[RECORDS FOR THE EXERCISE]
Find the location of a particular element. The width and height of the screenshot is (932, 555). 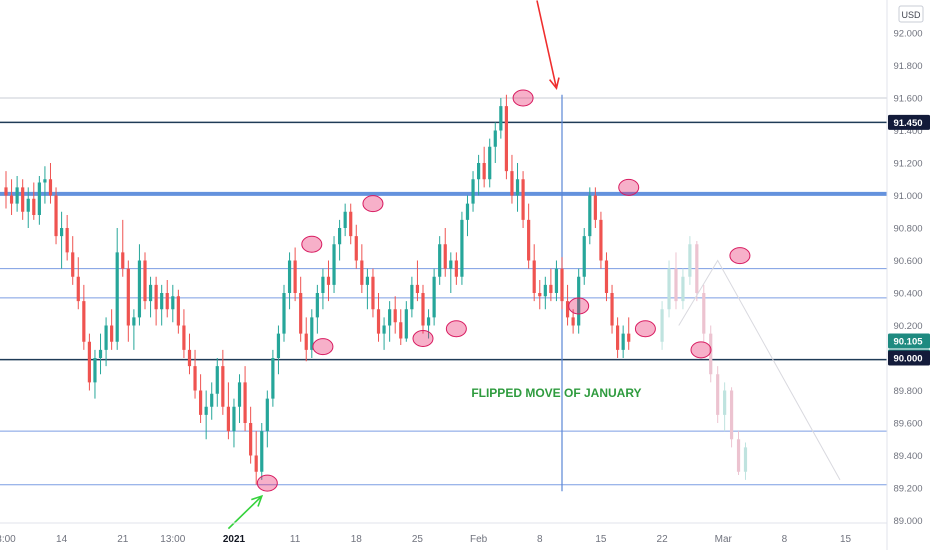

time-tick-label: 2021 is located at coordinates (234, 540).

--

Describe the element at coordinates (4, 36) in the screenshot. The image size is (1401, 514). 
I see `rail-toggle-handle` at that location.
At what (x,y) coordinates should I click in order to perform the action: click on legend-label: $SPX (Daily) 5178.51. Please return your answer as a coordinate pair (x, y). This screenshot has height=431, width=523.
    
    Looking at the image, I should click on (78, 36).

[TASK TO COMPLETE]
From the listing, extract the lines from the line with "Find the location" up to and including the line with "time-tick-label: 2021 is", reproducing them verbatim and leaving out the pictures.

[THE ANSWER]
Find the location of a particular element. The width and height of the screenshot is (932, 555). 

time-tick-label: 2021 is located at coordinates (234, 540).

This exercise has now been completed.